**Stated exercise 1**
Transcribe the records word for word, starting with the line that contains "puppy [206, 658]" and going on through the last line of the records, with both ends included. Omit the pictures.

**Quoted text**

##########

= Thomas Bramston (1658–1737) =

British chancery clerk and Tory politician

Thomas Bramston (1658–1737), of Waterhouse, Writtle, Essex, was a British chancery clerk and Tory politician who sat in the House of Commons from 1712 to 1727.

Bramston was baptized on 10 November 1658, the sixth son of Sir Mundeford Bramston, Master in Chancery, and his wife Alice Le Hunt, daughter of Sir George Le Hunt of Little Bradley, Suffolk. He became a clerk in the six clerks’ office in Chancery Lane, probably through the influence of his father. He married Grace Gregory, daughter of Sir Henry Gregory, rector of Middleton Stoney, Oxfordshire on 7 August 1690 and may have had lodgings, near Chancery Lane as his children were christened at St. Andrew's, Holborn.

Bramston was returned as Tory Member of Parliament for Maldon on the family interest at a by-election on 28 January 1712. In April 1713 he became an alderman of Maldon. He voted for the French commerce bill on 18 June 1713, and was returned unopposed at the 1713 British general election. He was brought into the commission of the peace for Essex in March 1714.

##########

**Records for the exercise**

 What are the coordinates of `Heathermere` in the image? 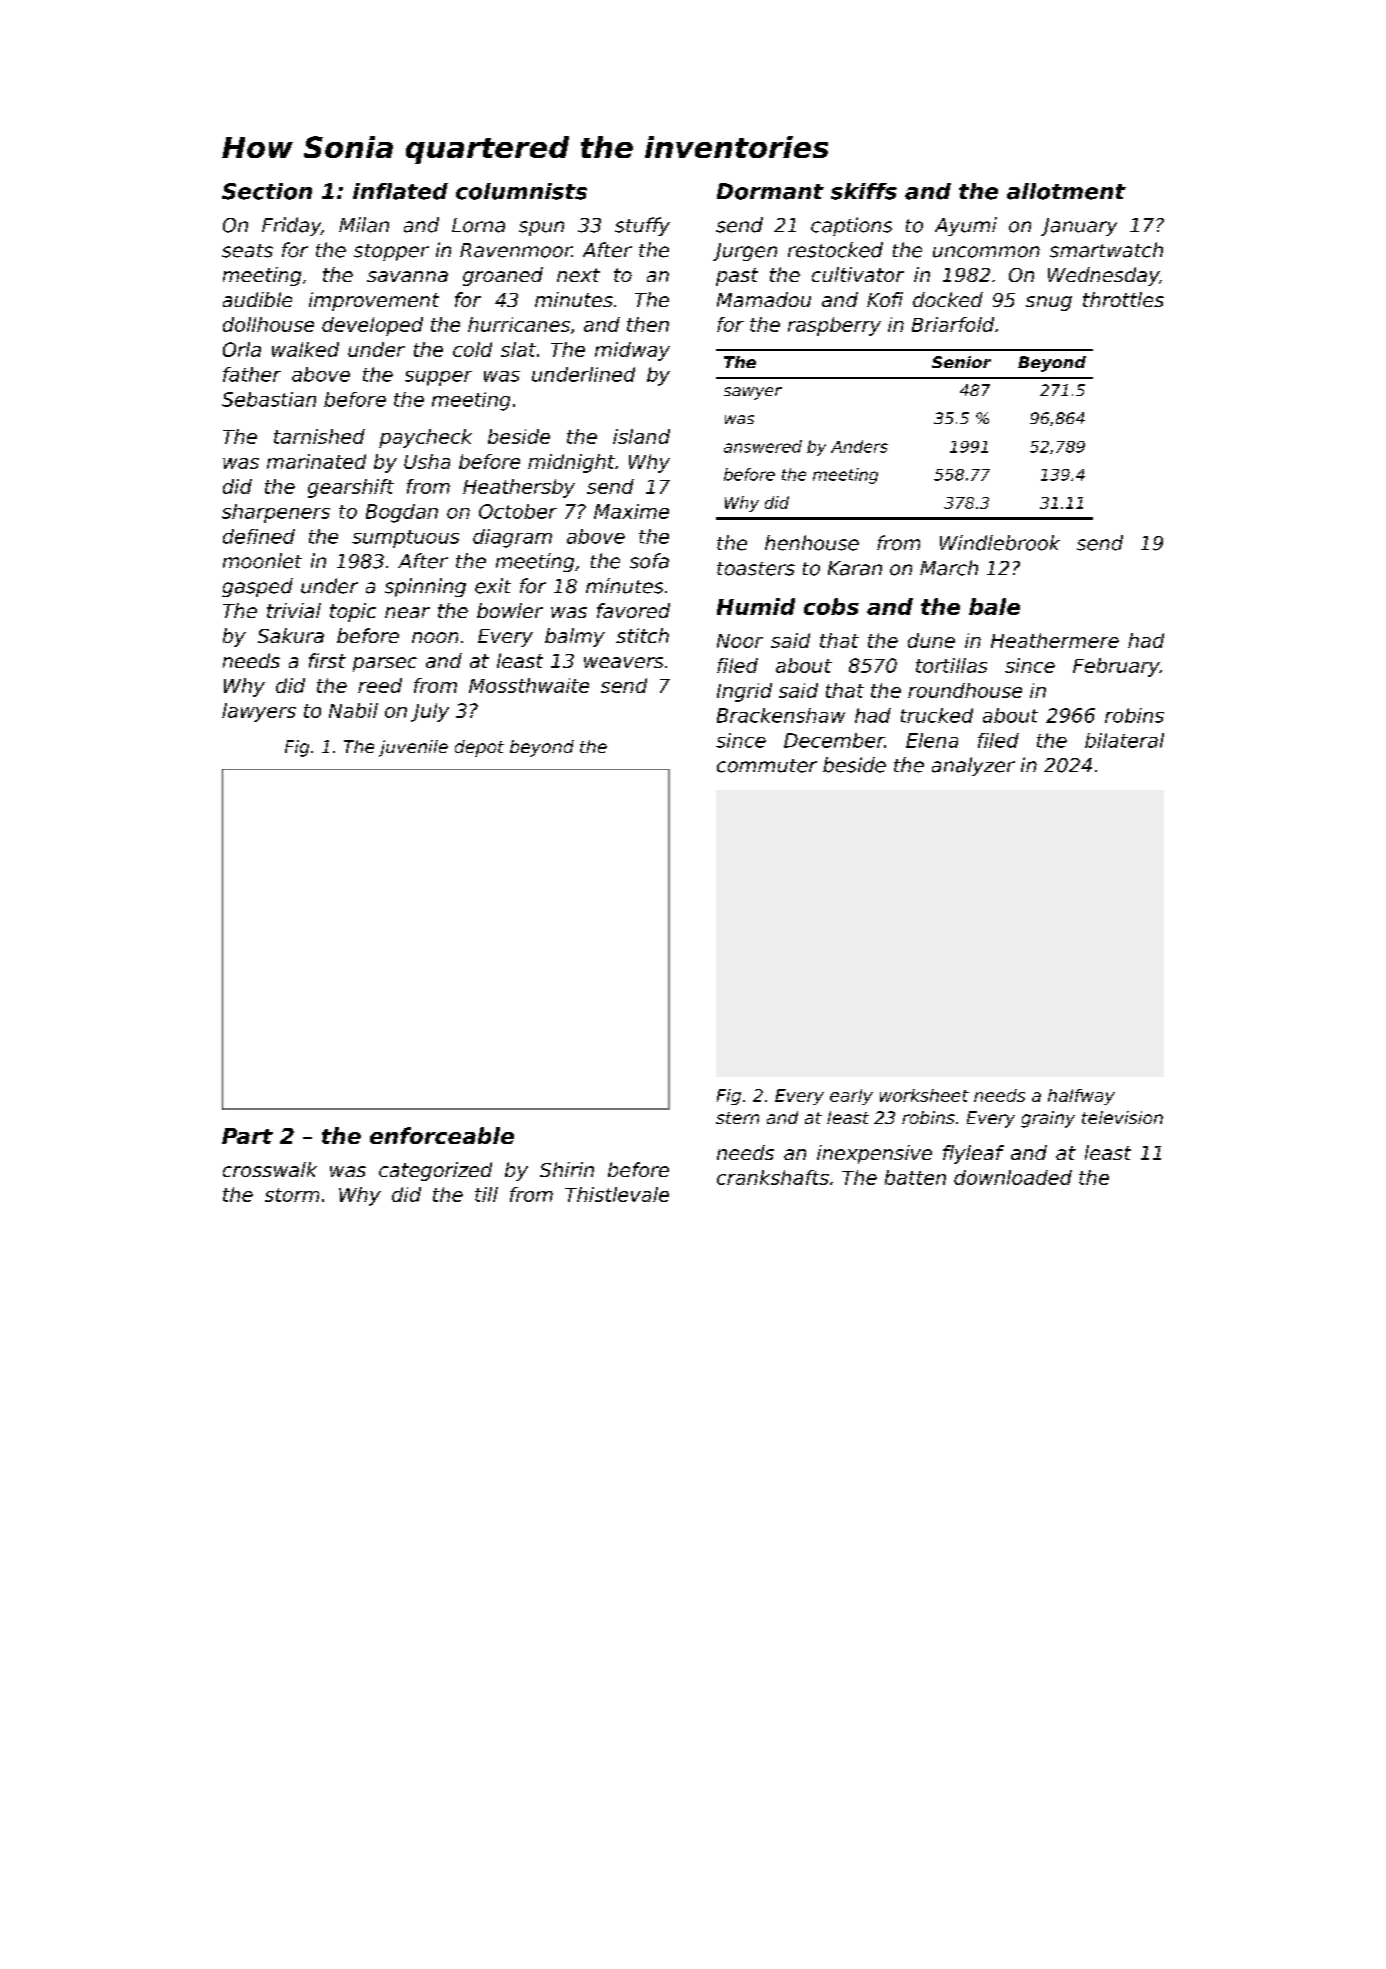 It's located at (1055, 640).
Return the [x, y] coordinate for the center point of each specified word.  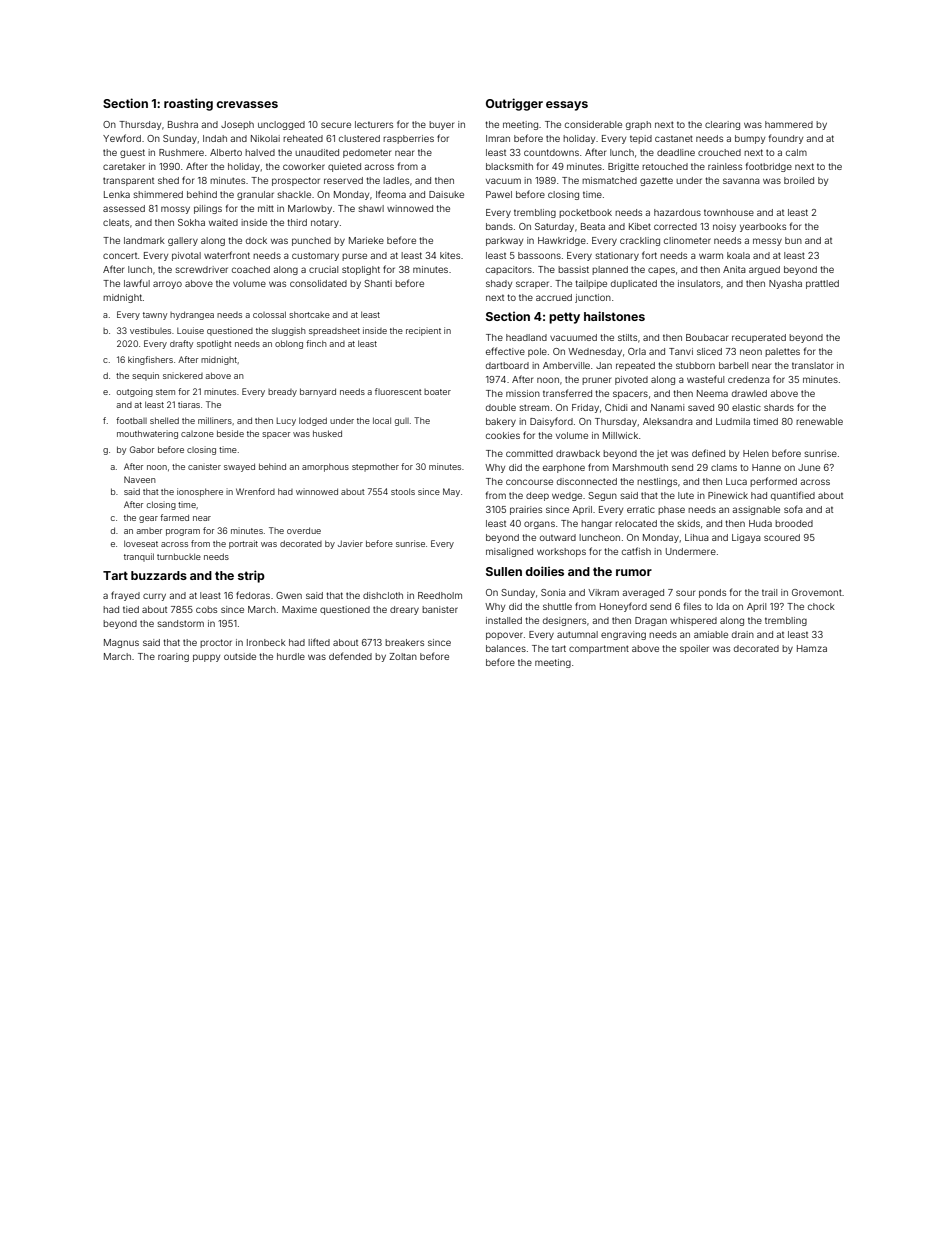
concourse [529, 482]
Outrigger [514, 104]
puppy [206, 658]
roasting [188, 104]
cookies [503, 435]
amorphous [325, 467]
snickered [183, 375]
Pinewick [728, 495]
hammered [789, 124]
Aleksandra [668, 421]
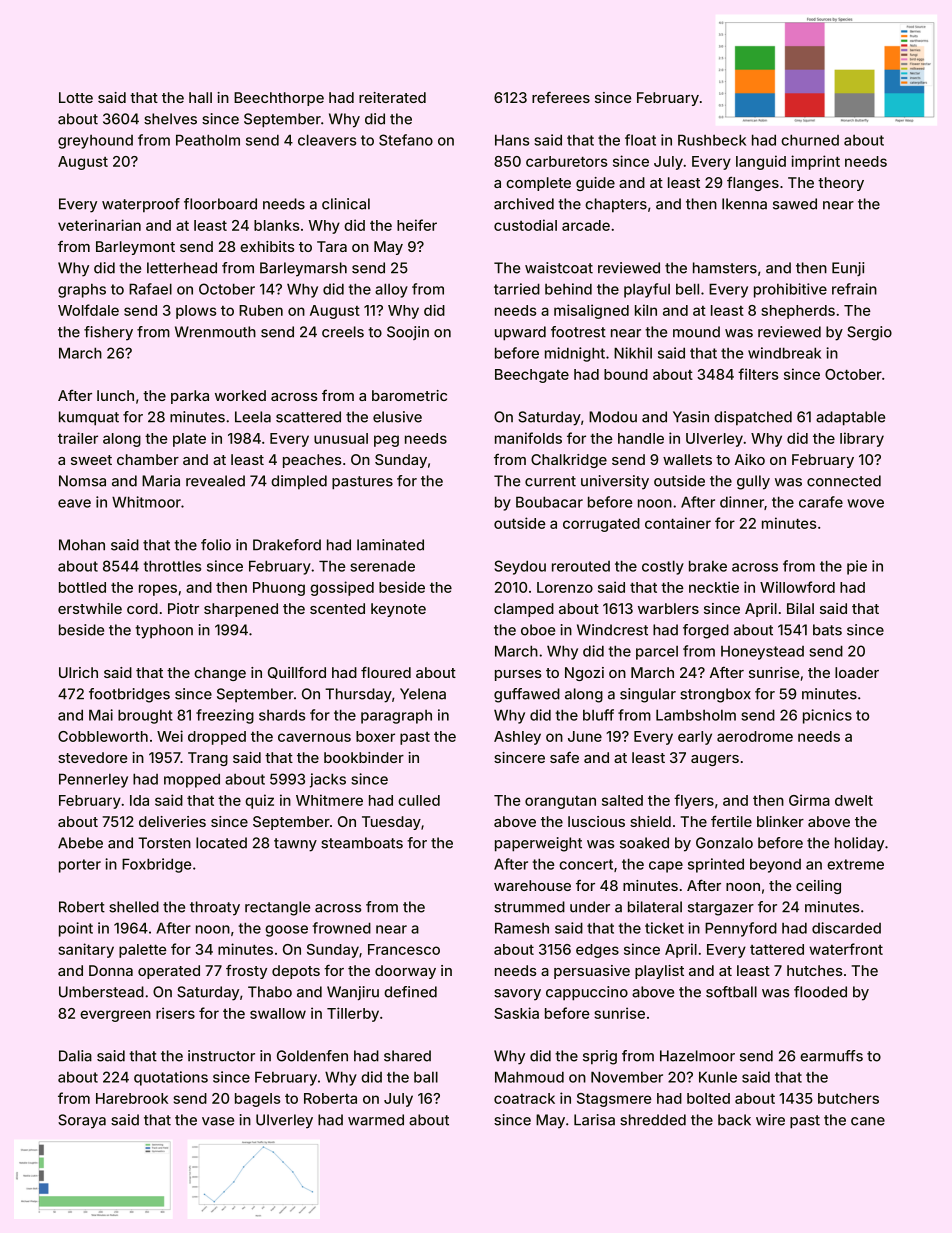 The image size is (952, 1233). I want to click on referees, so click(561, 97).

##########

**Stated exercise 2**
Write the next part of the text about Thomas Bramston, picking up after its final sentence.

**Expected output 1**
puppy [206, 658]
roasting [188, 104]
cookies [503, 435]
amorphous [325, 467]
snickered [183, 375]
Pinewick [728, 495]
hammered [789, 124]
Aleksandra [668, 421]
 The image size is (952, 1233). I want to click on referees, so click(561, 97).

**Expected output 2**
Bramston was returned in a contest for Maldon at the 1715 British general election In October 1715 when his cousin, Anthony Bramston and others were arrested on suspicion of being disaffected to George I, it was probably Thomas Bramston who donated ‘a sirloin of beef and a turkey’ to those imprisoned, which may account for his removal from the bench in March 1716. He was bailiff of Maldon in 1716, and 1720. At the 1722 British general election he was returned for Maldon again in a contest and listed as a Tory. At the 1727 British general election he was probably replaced by his namesake Thomas Bramston of Skreens.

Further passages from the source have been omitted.